(Items listed in a dataset)

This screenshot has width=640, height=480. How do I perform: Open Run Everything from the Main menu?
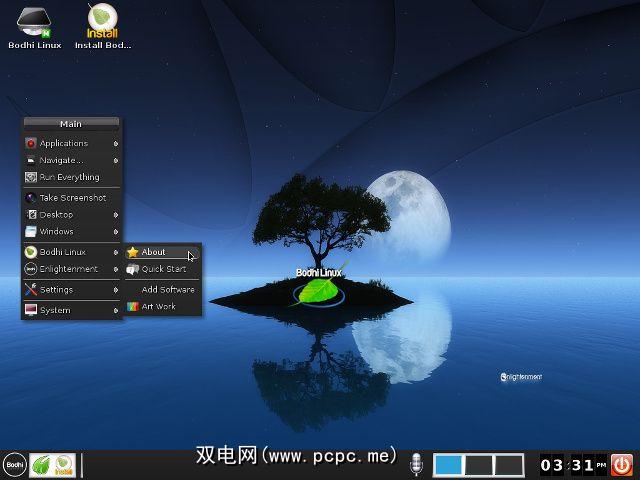pyautogui.click(x=71, y=177)
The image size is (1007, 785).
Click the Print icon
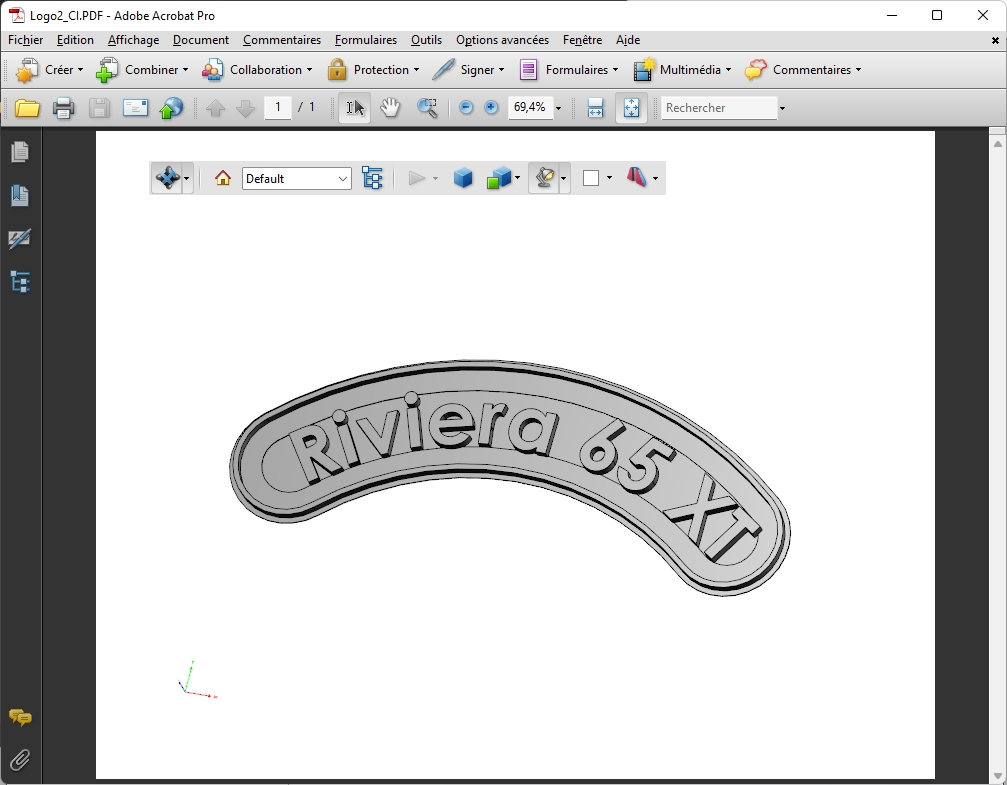pos(63,108)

What this task involves:
Your task is to set down the records shown above exactly, minus any pictures.

Finished exercise:
This screenshot has width=640, height=480. How do I perform: Open Run Everything from the Main menu?
pyautogui.click(x=71, y=177)
The image size is (1007, 785).
Click the Print icon
pos(63,108)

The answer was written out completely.